**Listed records:**

════

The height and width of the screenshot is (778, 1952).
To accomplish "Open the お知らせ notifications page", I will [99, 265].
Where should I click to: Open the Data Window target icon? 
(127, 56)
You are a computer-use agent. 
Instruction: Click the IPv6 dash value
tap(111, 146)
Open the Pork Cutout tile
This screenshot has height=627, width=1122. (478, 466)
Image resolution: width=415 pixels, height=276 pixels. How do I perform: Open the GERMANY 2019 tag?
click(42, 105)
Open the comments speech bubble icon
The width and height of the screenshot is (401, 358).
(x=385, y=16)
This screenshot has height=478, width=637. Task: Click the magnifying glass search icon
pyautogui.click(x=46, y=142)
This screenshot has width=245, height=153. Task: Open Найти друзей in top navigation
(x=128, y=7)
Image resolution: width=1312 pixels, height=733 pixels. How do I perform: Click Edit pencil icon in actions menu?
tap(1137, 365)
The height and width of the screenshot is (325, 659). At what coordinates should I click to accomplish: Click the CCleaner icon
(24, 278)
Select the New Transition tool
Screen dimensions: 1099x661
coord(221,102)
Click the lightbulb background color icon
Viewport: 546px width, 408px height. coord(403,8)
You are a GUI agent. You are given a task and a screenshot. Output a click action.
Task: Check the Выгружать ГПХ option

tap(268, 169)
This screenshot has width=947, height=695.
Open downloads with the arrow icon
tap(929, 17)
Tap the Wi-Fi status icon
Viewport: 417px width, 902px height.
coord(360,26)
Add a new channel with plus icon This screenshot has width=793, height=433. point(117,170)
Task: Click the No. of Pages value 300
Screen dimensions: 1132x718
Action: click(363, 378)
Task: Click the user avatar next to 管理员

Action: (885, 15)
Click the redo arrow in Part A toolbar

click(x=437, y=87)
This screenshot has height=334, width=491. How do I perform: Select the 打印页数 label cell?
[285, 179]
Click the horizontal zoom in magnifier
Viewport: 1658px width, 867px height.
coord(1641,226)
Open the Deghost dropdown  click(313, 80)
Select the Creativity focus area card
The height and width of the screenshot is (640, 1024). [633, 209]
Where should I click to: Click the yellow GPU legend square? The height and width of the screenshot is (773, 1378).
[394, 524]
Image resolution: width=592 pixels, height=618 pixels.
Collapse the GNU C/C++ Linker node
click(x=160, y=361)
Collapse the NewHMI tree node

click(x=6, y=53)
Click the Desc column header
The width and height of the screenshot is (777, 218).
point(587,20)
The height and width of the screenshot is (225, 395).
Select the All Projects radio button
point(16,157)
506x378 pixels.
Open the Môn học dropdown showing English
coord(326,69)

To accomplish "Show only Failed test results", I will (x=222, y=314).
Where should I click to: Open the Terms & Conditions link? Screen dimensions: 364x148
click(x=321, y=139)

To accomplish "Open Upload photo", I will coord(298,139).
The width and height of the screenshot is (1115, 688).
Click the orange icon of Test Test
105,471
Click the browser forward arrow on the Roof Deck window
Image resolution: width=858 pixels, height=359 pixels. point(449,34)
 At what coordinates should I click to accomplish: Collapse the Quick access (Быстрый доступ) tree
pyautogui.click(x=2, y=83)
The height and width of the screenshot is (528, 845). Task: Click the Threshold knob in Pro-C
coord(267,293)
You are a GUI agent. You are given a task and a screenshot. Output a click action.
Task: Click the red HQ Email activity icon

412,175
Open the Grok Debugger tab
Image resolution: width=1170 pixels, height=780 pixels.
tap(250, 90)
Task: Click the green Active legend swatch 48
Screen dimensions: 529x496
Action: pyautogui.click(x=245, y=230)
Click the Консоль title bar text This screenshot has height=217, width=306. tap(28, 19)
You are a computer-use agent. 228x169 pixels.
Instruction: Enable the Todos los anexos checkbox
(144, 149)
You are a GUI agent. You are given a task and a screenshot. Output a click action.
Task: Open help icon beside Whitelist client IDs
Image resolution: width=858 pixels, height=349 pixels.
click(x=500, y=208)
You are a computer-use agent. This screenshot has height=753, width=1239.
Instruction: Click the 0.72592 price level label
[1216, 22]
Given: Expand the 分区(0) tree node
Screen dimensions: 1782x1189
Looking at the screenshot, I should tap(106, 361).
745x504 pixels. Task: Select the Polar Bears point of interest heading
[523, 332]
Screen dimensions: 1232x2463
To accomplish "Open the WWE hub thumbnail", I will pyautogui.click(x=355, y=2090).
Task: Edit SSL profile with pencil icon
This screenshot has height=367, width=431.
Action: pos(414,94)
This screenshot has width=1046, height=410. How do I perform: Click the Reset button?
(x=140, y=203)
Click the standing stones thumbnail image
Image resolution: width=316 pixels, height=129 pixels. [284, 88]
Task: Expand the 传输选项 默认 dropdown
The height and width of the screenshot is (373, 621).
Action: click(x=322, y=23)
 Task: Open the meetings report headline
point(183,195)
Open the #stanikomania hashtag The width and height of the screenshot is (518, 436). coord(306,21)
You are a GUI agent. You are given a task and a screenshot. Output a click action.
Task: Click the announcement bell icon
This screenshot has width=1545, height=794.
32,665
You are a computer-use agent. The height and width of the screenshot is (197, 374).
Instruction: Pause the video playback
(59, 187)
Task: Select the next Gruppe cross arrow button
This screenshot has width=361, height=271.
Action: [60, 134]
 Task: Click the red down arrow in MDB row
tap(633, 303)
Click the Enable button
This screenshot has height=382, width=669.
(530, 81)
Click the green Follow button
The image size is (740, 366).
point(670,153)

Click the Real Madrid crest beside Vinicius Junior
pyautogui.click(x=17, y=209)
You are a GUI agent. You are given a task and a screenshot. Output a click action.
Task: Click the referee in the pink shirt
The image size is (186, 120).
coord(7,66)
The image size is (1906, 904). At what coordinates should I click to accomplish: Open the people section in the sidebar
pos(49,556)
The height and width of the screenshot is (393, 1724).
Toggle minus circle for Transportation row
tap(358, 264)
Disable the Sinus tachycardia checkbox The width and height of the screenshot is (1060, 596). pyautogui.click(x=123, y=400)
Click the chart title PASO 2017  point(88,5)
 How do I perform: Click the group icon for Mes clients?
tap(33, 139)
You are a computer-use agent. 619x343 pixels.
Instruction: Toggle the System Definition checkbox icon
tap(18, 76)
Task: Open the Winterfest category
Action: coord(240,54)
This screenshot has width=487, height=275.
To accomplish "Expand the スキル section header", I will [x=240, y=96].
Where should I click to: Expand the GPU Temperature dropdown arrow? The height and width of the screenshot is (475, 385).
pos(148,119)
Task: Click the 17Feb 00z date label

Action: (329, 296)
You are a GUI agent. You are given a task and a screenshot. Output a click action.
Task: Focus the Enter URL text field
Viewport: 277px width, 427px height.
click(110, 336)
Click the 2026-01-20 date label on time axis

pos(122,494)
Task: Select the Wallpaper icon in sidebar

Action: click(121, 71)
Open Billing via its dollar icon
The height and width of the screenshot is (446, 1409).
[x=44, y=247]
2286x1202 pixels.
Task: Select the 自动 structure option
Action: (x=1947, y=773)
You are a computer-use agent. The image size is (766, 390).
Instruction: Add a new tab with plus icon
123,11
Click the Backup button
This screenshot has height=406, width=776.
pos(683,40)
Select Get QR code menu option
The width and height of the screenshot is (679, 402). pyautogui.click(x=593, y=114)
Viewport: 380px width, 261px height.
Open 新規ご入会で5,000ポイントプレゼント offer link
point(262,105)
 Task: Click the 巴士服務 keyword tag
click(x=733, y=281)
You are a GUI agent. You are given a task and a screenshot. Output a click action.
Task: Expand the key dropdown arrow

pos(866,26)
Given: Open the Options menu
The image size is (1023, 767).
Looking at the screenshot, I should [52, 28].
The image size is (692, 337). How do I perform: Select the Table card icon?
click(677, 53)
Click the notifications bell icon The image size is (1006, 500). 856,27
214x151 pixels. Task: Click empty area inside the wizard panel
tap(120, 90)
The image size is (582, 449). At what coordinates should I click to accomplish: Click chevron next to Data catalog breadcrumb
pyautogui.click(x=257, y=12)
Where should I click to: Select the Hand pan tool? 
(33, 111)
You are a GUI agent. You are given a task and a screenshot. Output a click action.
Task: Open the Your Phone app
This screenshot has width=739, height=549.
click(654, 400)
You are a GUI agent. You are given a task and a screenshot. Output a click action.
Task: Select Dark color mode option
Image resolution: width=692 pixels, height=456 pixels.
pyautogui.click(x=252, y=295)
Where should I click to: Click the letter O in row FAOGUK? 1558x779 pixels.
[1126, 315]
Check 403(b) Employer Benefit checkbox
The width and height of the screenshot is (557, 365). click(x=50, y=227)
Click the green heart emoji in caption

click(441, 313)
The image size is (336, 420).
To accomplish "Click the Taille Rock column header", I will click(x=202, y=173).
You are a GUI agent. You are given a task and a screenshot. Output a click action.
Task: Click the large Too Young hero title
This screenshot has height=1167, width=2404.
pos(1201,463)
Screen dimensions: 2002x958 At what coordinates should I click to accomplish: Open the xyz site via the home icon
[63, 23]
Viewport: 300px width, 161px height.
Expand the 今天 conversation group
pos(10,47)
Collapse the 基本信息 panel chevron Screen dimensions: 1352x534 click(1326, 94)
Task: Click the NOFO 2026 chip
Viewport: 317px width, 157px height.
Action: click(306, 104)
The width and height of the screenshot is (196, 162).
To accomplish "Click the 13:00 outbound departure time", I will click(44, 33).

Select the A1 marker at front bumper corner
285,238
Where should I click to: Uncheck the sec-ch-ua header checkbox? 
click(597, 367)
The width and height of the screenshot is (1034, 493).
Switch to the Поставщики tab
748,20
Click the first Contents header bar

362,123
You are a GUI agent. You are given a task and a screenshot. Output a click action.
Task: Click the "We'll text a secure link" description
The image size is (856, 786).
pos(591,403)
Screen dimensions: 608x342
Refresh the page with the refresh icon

════

Identify every line in the rows above that contains the word "Edit" and copy each one out.

Image resolution: width=1312 pixels, height=733 pixels. How do I perform: Click Edit pencil icon in actions menu?
Task: Edit SSL profile with pencil icon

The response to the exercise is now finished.